Reconnaissance du génocide arménien par la Syrie: un pavé dans le jardin turc

Le Parlement syrien a reconnu et condamné le génocide arménien jeudi 13 février. Un million 500.000 d'Arméniens avaient été massacrés par l’empire ottoman entre 1915 et 1917. Une décision symbolique qui intervient sur fond de vives tensions entre la Syrie et la Turquie.

Les armées des deux pays se sont affrontées à plusieurs reprises ces derniers jours et le président turc Recep Tayyip Erdogan a menacé de « frapper partout » le régime syrien en cas de nouvelle attaque.

Selon Michel Duclos, conseiller spécial à l’institut Montaigne et ancien ambassadeur de France en Syrie, à travers cette reconnaissance du génocide arménien, Damas cherche à défier Ankara. Cette reconnaissance est « un élément de plus dans l’actuelle confrontation, qui monte en puissance, entre la Turquie et Damas .» 
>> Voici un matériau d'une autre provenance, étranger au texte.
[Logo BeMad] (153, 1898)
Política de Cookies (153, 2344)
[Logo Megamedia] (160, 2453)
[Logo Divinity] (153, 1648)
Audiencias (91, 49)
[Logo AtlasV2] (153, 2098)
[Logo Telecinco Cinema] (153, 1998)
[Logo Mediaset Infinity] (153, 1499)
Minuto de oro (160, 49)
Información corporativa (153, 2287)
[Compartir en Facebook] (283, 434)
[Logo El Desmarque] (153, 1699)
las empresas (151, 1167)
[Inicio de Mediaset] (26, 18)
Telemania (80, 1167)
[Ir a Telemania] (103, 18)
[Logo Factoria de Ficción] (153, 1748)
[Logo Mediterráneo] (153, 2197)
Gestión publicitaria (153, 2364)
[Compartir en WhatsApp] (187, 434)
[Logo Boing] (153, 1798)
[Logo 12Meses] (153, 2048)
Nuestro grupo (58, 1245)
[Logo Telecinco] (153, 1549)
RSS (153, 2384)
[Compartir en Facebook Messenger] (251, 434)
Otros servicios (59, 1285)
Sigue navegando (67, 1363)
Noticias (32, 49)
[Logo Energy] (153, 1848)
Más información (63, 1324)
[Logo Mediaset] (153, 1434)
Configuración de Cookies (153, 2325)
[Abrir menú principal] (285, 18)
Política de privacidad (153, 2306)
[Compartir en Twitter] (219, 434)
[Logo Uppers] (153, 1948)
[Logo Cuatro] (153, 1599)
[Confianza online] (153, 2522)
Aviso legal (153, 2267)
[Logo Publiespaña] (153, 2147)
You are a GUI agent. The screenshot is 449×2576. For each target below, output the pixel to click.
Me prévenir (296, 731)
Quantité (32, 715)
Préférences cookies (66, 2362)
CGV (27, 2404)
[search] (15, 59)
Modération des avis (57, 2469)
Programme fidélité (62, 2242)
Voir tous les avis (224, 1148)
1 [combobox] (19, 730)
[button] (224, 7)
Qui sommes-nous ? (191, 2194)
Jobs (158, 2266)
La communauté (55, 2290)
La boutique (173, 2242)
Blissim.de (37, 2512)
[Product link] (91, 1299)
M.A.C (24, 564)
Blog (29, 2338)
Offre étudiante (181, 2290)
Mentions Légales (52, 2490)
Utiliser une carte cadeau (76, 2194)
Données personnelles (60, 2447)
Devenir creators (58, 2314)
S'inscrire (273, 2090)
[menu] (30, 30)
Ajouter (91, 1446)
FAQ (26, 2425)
Selon Michel Duclos, « c’est une façon pour le régime de Bachar el-Assad de rompre, de brûler les ponts avec la Turquie, parce qu’il sait très bien qu’Erdogan va le prendre très mal », dans un contexte de « confrontation de plus en plus forte ».

Cette reconnaissance est « un défi qui participe de l’opération actuelle, où chacun montre ses muscles et cherche à imposer sa volonté à l’autre. C’est aussi une façon de couper court à une possibilité ultérieure de compromis ».

Jusqu’où peut aller cette confrontation entre Damas et Ankara ?

Le régime syrien souhaite certainement aller jusqu’au bout de cette confrontation, poursuit Michel Duclos, « parce que, pour lui, c’est une question de relégitimisation. Il faut qu’il montre qu’il est capable de reconquérir l’ensemble du territoire. Je crois aussi que, s’il réussit remettre la main sur Idleb, l’idée est qu’un jour ou l’autre, les autres territoires que détiennent les Turcs plus à l’est vont également tomber. »

Michel Duclos insiste sur la « détermination très forte » de Damas. « Même détermination du côté turc, mais avec ce handicap que les Turcs, s’ils peuvent envoyer des blindés, des troupes - ce qu’ils ne manquent pas de faire -, ils n’ont pas le contrôle de l’espace (aérien), puisque ce sont les Russes qui (le) contrôlent.»

La Turquie est de ce fait privée d'appui aérien pour ses troupes au sol. Cette maîtrise de l'espace fait que « les Russes restent l’arbitre de cette confrontation », conclut Michel Duclos.